Table 1 RT-qPCR primer sequences in this study.

Immunofluorescent staining

Immunofluorescence was conducted for staining HSP, actin, and the nucleus. HSP was stained with Anti-HSP 70 (ADI-SPA-810-F; Enzo Life Sciences, Inc., Farmingdale, NY, USA) and Alexa Fluor 555-conjugated goat anti-rabbit IgG H&L (ab150078; Abcam, Cambridge, UK). Actin and the nucleus were stained with ActinGreen 488 Ready Probes reagent (R37110; Thermo Fisher Scientific Inc.) and Hoechst 33342 (H1399; Thermo Fisher Scientific Inc.). Staining was performed by the following procedure. First, 4% paraformaldehyde (09154-56; Nacalai Tesque, Inc., Kyoto, Japan) supplemented with Triton X-100 (C0875; Sigma-Aldrich) was applied to the cells, which were then incubated for 8 min at room temperature for fixation and permeabilization. Then, after blocking nonspecific binding sites with ImmunoBlock (CTKN001; KAC Co., Ltd., Kyoto, Japan) for 1 h at room temperature, ActinGreen 488 Ready Probes reagent and Hoechst 33342 were applied. Subsequently, the cells were incubated with 2 µL/1 mL Anti-HSP 70 for 1 h at room temperature. Then, they were incubated with Alexa Fluor 555-conjugated goat anti-rabbit IgG H&L for 30 min.

Statistical analysis

The statistical significance of differences was evaluated by Welch’s t-test and ANOVA with multiple comparisons using Ryan’s method. P < 0.05 was accepted as statistically significant.

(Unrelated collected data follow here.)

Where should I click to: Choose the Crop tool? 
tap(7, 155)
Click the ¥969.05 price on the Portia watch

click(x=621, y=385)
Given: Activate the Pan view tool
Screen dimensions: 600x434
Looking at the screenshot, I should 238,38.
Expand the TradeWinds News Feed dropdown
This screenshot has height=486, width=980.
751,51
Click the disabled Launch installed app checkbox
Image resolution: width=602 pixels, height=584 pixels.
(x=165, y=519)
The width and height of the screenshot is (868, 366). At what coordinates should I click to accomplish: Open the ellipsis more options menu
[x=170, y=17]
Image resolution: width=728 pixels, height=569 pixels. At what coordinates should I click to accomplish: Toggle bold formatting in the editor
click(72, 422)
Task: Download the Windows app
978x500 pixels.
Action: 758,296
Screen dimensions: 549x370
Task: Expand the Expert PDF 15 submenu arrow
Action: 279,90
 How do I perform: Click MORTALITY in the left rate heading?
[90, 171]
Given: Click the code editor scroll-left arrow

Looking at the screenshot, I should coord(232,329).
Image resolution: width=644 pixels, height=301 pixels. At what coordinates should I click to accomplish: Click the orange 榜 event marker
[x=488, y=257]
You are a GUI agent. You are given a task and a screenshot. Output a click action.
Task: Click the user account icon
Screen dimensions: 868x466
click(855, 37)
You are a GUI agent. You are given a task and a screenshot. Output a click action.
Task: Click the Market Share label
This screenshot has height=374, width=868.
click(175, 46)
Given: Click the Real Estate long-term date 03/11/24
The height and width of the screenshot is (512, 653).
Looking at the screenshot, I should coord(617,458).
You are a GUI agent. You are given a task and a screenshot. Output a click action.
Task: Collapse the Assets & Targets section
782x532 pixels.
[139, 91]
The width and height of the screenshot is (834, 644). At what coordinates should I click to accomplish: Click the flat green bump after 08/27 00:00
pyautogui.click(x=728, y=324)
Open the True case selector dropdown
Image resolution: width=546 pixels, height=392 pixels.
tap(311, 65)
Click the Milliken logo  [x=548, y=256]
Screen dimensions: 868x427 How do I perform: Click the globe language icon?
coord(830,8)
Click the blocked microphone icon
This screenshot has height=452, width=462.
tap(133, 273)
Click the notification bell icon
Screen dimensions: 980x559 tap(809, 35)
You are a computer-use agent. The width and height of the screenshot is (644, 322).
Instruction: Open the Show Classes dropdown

Evaluation of cell culture system

The thermal stimulation system was composed of a metallic culture vessel and temperature regulation component, as shown in Fig. 1B, and therefore evaluations from the perspectives of mechanical engineering and biocompatibility were performed for each component.

To evaluate the effect of the culture vessel on cell culture, the morphology of the culture surface and the viability of cells cultured in the vessel were evaluated. To fabricate the metallic culture vessel, after the counterboring process, FPP was performed. As a result, spiral machining marks due to the counterboring process shown in Fig. 2A disappeared (Fig. 2C). Figure S2 shows the mean surface roughness (Ra) and the arithmetic mean height of the surface profile (Rz). Furthermore, 3.0 × 105 cells were cultured for 24 h in the metallic dish and a 35-mm conventional culture dish to measure the biocompatibility of the vessel, resulting in our fabricated vessel showing good biocompatibility (Fig. 2D).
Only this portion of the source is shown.